The Birmingham Parks and Recreation board voted unanimously Wednesday to remove a monument to the Confederacy from a public park across the street from Birmingham City Hall and the Jefferson County Courthouse.
Parks and Recreation Board member and former Birmingham Mayor Benard Kincaid told a local Fox affiliate he wants to respect history, but that Confederate monuments do not belong on state property in light of the Charleston shooting.
The board also instructed city lawyers to find out whether removal of the statue is legally restricted.
The statue is a tiered tower that bears the inscription: “In honor of the confederate soldier and sailor.” It has stood in the park since 1905, when it was erected by the Pelham Chapter of the United Daughters of the Confederacy.
Alabama Gov. Robert Bentley ordered the removal of several Confederate flags from a monument at the state capitol last week, but so far that monument remains.
Mayor William Bell agrees with the board’s decision. “My personal opinion is any monument that commemorates the tradition of slavery, the tradition of suppression of a race should be removed,” he told WVTM13.

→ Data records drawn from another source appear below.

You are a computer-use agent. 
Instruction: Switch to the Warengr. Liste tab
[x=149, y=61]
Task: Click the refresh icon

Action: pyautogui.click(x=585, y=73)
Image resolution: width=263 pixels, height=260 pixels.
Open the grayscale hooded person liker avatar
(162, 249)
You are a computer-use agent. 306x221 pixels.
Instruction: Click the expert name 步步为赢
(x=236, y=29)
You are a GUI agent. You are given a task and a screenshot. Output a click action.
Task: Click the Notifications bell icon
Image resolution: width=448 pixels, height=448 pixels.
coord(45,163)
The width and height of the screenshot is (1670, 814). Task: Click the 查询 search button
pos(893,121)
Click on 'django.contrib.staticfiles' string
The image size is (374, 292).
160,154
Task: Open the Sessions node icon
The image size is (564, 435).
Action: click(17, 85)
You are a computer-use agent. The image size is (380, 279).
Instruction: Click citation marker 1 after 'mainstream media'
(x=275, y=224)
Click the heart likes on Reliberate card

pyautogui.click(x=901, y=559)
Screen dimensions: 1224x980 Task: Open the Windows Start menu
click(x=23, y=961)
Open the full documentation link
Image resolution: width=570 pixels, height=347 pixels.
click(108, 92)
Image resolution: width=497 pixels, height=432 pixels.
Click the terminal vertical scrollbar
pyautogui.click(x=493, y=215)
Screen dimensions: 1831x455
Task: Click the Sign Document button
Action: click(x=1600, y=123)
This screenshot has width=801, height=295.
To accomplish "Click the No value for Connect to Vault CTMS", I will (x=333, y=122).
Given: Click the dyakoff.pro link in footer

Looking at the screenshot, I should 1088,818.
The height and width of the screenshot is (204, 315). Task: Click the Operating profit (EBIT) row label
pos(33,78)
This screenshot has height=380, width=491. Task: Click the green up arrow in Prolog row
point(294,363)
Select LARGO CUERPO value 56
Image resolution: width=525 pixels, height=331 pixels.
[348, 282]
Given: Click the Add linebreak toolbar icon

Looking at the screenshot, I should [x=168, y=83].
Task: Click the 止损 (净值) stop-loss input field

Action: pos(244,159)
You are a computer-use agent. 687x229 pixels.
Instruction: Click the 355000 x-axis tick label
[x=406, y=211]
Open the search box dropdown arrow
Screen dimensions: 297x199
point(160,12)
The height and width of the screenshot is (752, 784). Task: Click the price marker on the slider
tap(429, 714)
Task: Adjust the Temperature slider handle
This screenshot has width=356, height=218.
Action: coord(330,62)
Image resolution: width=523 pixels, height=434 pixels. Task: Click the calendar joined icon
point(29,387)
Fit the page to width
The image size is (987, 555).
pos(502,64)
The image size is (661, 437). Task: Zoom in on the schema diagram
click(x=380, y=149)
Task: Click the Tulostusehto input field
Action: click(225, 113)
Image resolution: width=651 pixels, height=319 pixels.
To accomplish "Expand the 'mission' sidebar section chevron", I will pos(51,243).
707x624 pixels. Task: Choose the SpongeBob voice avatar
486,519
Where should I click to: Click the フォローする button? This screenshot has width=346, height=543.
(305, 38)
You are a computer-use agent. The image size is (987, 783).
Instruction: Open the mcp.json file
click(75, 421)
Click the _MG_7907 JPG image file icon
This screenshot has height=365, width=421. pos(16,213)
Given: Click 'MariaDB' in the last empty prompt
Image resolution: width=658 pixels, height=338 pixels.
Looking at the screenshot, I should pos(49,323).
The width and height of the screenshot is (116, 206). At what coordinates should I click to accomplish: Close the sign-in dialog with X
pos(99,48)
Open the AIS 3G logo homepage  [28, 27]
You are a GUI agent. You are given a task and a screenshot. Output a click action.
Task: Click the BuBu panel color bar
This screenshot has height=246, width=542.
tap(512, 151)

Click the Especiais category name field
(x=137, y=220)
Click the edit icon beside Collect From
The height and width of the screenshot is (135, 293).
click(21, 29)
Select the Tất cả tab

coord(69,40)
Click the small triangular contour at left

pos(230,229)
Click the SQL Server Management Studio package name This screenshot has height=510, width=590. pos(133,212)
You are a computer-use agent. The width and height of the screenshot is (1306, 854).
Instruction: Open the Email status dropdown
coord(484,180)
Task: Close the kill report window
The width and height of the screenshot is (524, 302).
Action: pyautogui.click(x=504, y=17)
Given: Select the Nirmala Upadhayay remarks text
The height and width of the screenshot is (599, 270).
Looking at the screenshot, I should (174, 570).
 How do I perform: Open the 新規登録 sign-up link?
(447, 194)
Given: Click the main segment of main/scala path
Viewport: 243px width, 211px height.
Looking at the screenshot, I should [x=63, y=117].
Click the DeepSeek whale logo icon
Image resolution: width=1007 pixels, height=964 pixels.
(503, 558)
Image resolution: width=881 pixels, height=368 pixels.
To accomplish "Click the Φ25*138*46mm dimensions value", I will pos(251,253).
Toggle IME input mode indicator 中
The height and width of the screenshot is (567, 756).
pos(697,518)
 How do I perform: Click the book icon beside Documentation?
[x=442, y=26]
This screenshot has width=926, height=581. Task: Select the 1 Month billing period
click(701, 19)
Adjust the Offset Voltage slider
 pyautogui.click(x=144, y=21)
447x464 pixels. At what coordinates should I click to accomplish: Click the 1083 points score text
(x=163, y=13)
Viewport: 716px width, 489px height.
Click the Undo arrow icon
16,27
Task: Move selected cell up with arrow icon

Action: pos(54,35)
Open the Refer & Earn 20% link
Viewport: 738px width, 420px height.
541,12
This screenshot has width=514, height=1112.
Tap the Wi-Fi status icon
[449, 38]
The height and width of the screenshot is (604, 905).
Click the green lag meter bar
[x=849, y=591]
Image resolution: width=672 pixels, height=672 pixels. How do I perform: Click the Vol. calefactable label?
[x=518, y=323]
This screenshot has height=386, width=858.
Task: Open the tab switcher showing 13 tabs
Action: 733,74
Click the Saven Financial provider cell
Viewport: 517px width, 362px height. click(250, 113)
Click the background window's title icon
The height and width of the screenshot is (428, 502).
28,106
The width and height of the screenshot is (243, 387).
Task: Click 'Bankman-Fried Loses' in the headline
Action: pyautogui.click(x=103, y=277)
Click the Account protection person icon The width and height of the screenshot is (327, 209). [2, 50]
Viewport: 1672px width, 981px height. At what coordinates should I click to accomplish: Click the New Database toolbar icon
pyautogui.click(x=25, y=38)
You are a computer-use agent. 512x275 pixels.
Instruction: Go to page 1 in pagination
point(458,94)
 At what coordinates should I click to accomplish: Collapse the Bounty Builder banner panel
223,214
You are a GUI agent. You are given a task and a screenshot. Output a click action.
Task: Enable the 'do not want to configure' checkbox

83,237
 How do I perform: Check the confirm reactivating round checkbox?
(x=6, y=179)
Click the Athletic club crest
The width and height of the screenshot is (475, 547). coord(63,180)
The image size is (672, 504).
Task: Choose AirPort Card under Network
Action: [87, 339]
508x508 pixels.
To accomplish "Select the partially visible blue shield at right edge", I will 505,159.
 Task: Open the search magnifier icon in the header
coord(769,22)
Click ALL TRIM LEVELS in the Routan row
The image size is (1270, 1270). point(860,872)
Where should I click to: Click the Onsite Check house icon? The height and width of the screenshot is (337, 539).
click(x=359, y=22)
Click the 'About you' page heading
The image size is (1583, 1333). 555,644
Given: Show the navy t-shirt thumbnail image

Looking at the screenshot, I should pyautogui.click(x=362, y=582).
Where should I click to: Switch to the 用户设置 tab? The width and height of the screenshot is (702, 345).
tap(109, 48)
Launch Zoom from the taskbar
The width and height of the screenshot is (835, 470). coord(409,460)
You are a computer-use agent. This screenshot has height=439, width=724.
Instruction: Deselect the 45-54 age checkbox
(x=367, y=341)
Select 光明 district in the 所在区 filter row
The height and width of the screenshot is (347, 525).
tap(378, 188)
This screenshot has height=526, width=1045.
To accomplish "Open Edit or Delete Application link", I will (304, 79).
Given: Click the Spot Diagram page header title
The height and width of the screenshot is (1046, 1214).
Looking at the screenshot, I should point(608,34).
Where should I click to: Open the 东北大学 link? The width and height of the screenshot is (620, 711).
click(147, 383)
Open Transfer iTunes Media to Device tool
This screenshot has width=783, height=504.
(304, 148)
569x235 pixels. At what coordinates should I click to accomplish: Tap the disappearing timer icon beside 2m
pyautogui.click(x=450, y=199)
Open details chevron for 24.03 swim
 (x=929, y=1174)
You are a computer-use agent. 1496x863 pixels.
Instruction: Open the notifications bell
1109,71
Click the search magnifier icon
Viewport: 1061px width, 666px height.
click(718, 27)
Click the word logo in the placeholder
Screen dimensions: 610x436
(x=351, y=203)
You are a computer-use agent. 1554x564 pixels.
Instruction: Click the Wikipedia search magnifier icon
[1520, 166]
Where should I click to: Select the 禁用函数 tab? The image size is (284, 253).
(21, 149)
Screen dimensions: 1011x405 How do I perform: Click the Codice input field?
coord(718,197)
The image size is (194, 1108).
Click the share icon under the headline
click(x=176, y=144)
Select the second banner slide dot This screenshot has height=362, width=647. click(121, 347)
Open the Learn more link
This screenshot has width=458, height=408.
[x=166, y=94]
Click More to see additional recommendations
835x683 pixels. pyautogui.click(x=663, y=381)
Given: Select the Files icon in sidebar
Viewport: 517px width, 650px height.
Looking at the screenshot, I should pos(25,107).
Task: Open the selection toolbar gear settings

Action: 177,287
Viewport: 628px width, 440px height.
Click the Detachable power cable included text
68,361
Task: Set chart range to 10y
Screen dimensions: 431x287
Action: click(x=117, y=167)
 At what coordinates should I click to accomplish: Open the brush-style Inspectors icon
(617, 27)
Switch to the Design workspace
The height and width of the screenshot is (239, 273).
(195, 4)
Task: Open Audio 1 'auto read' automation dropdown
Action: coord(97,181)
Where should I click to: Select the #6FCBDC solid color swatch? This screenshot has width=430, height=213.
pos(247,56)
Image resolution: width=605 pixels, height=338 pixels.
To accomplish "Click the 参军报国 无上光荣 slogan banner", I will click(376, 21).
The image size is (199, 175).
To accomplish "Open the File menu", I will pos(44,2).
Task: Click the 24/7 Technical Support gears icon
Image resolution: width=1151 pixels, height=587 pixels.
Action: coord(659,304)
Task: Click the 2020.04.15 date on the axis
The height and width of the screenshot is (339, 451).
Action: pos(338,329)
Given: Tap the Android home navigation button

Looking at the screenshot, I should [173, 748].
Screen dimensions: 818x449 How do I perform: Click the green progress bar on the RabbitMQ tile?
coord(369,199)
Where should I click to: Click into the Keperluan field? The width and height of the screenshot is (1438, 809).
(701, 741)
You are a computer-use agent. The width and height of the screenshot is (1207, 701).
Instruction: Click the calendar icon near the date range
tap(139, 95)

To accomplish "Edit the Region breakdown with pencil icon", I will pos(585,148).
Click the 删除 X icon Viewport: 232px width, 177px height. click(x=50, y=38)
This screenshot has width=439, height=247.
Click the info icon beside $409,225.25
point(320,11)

City Councilor William Parker told WVTM13 he is “pleased” with the board’s decision.
A local resident told WIAT the monument should be left alone. “Why would they take it down, as long as it’s been here?” she said. “Because it’s not bothering anyone. It really isn’t.”
“And I feel it’s a part of history if you ask me,” she continued. “Either way it goes, it’s still going to be what it is. People, you can’t change the way a person thinks or what they feel or what they want to do. You know? It’s just, it’s life.”
The board plans to move the statue to private property.